The first pot shots were yours so don't even bother playing the victim, it doesn't work on me.


----------



## Santaclear (Jul 27, 2008)

disconnectedsmile said:


> and yet you have your face imposed onto CATS?
> SOMEONE SET ME UP THE CONFUSION



No understando CATS. 

Que?


----------



## Green Eyed Fairy (Jul 27, 2008)

Tychondarova said:


> Yes I most certainly would. I personally think Fat Prince would be a great sequel.
> 
> I'm glad you at least say the humor in this. Consequently, I think a game with roaring women and whatnot might be interesting.


Can I feed him cake? 

Anyhoo, there was a game with a "roaring woman"...it's called Mortal Kombat 3 and the character was Sindel. One of her personal weapons was a piercing scream that would render her opponent helpless for a short bit.
She also could sling her long hair and it pick up her opponent and toss them about.
God I loved that bitch....I played her every chance I could 


It's also ironic to me that you say the feminists need their mouths taped shut for simply expressing an opinion......yet when I make light of it all, you seem bothered again. I mean are we to take the game serious or not? I thought this was about the game and not "feminists that all need to stfu". 
You should really rethink some of your own histrionics in your original post. You really think women want to beat you up or something? Why are you so scared of women......oh and the words of two women don't automatically speak for us all. 
That would be like me saying that 100% men are assholes....when I know it's probably more like a slightly smaller percentage that are


----------



## CleverBomb (Jul 27, 2008)

Santaclear said:


> No understando CATS.
> 
> Que?


It's not CATSurday, but here's the reference. Apparently Disconnected confused the Borg meme with the AYB meme. 





-Rusty
(for great justice)


----------



## Tychondarova (Jul 27, 2008)

gangstadawg said:


> you mean in our society its perfectly rational for a woman to be irrational. just kidding



Lol, I'm not touching that one



Jack Skellington said:


> The first pot shots were yours so don't even bother playing the victim, it doesn't work on me.
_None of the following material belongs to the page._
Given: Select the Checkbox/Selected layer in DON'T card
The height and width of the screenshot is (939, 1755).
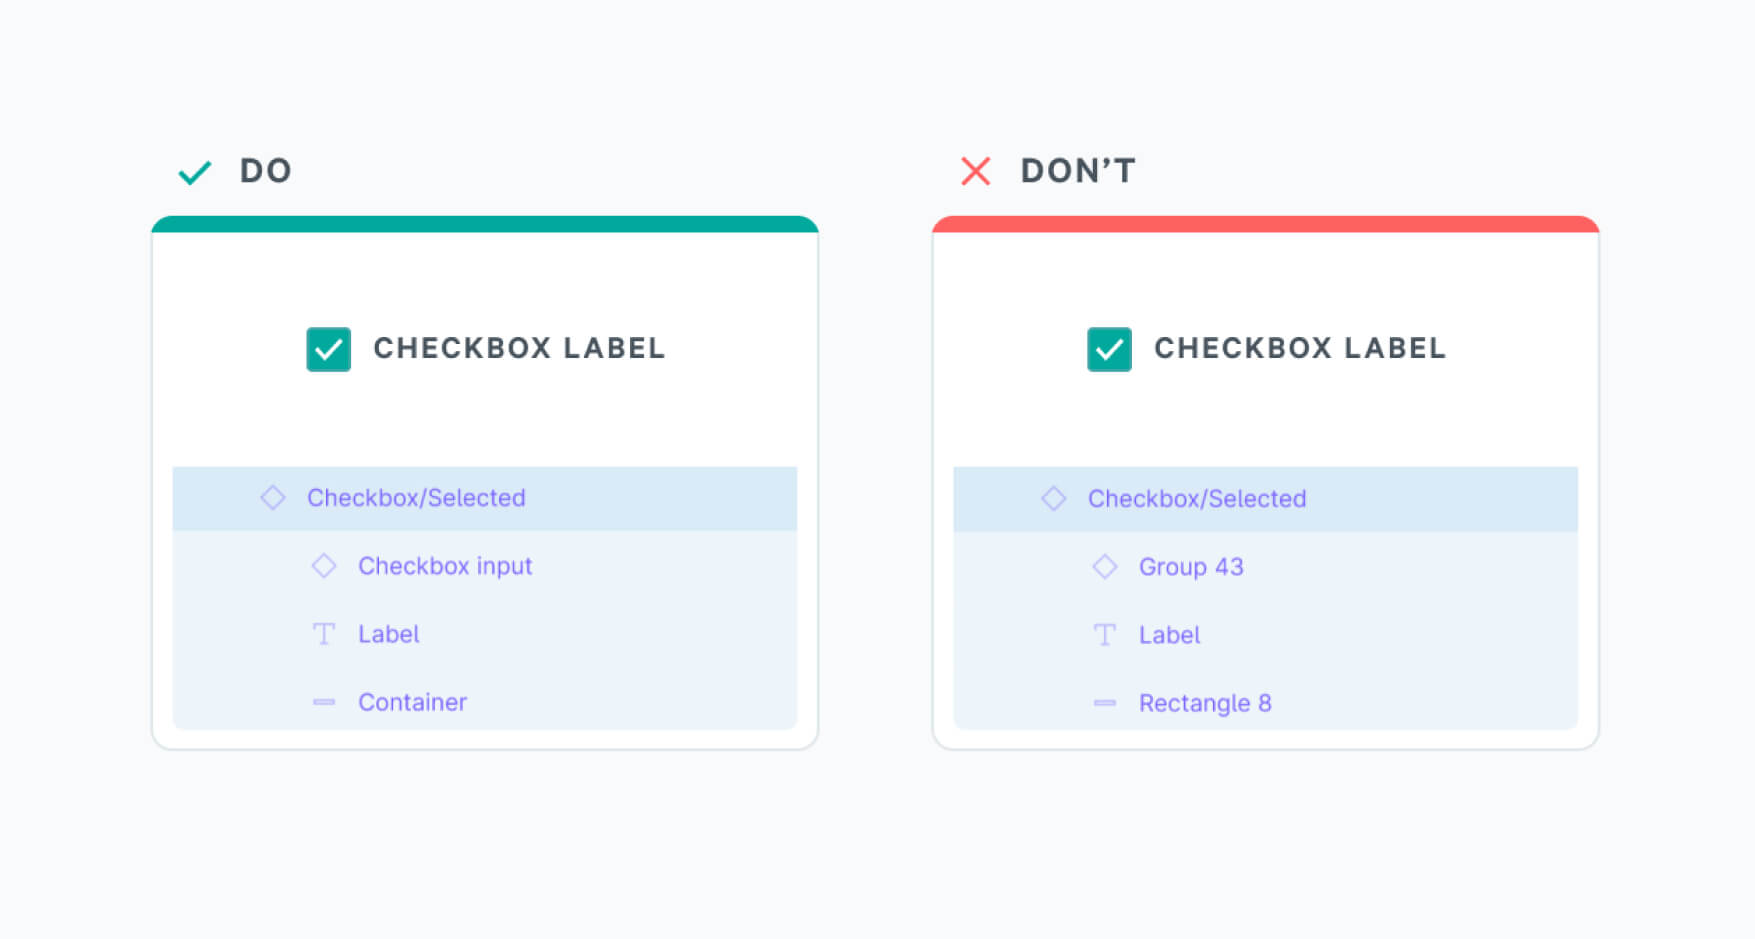Looking at the screenshot, I should (x=1197, y=499).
Oh can it Jack. You clearly mistook what I meant in the first place and have already labeled me as the villain, so just leave me alone, because you're not going to listen to anything I have to say anyway.



Green Eyed Fairy said:


> Can I feed him cake?



I assume that would be the point. Can I be the prince?



Green Eyed Fairy said:


> Anyhoo, there was a game with a "roaring woman"...it's called Mortal Kombat 3 and the character was Sindel. One of her personal weapons was a piercing scream that would render her opponent helpless for a short bit.
> She also could sling her long hair and it pick up her opponent and toss them about.
> God I loved that bitch....I played her every chance I could



Yeah, I remember that back from the good old days. I always liked either Sindel or Sub-Zero. Man, they don't make Mortal Kombat like they used to...



Green Eyed Fairy said:


> It's also ironic to me that you say the feminists need their mouths taped shut for simply expressing an opinion......yet when I make light of it all, you seem bothered again. I mean are we to take the game serious or not? I thought this was about the game and not "feminists that all need to stfu".
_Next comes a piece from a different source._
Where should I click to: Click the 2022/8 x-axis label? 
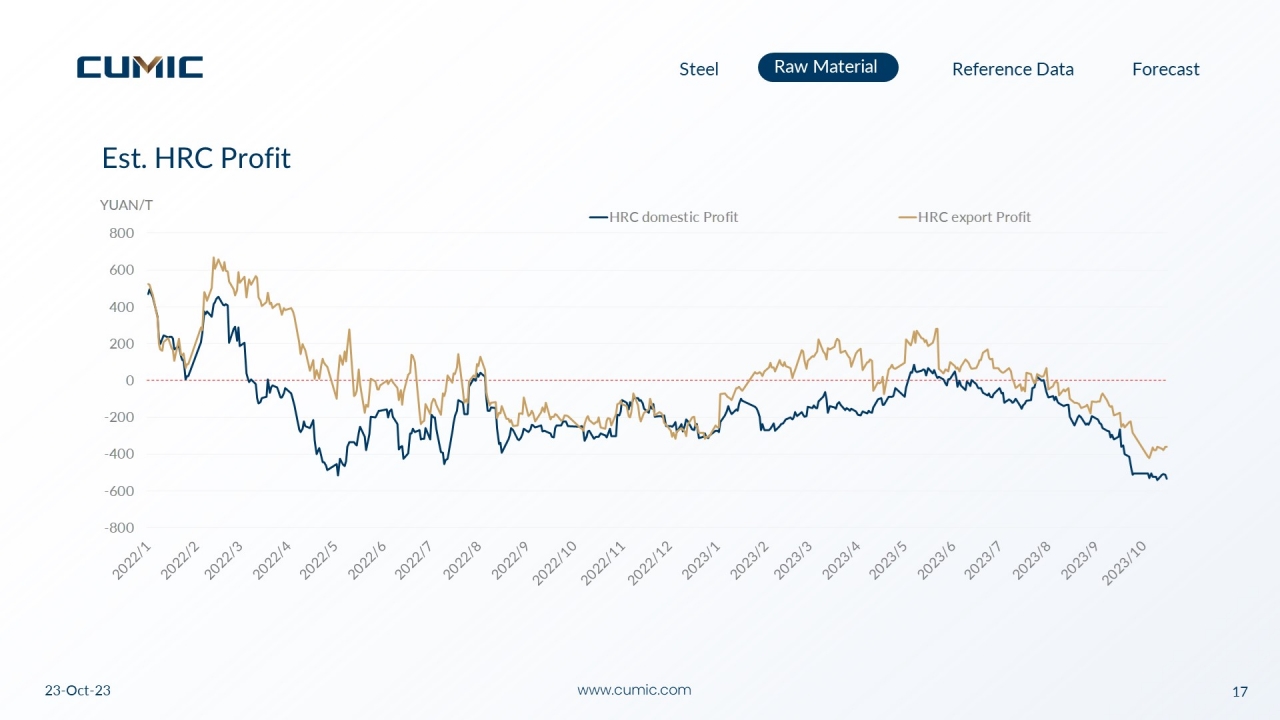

I appreciate you taking light of it, since clearly you're the only one who hasn't misconstrued my meaning. If I seem agitated, I guarentee its not your doing Green Eyes



Green Eyed Fairy said:


> You should really rethink some of your own histrionics in your original post. You really think women want to beat you up or something? Why are you so scared of women......



No, I don't think women want to beat me up. I was being hyperbolic because I'm pretty sure that feminists want to beat me up. At any rate, it was meant to be an over-the-top image meant to illustrate how hard feminists are to please with female video game characters.

And no, I'm not scared of women. In fact, I have grown quite fond of them



Green Eyed Fairy said:


> oh and the words of two women don't automatically speak for us all.
> That would be like me saying that 100% men are assholes....when I know it's probably more like a slightly smaller percentage that are



Exactly, the words of two women don't speak for all of you... but when they talk so much louder and cause so much controvsery, the words of the other women are eclipsed.

Its like with Muslims. Are all Muslims terrorists who blow up women and children? No, of course not. But because the few who do cause so much uproar, we seem to forget about the majority of Muslims who are good people.

My point is, if I was a Muslim, I would want the terrorists to stop, because it demonizes our whole culture. Like how a few irrational feminists can make all the good women of the world seem like crazy people.

-Ty


----------



## Jack Skellington (Jul 27, 2008)

Tychondarova said:


> Oh can it Jack. You clearly mistook what I meant in the first place and have already labeled me as the villain, so just leave me alone, because you're not going to listen to anything I have to say anyway.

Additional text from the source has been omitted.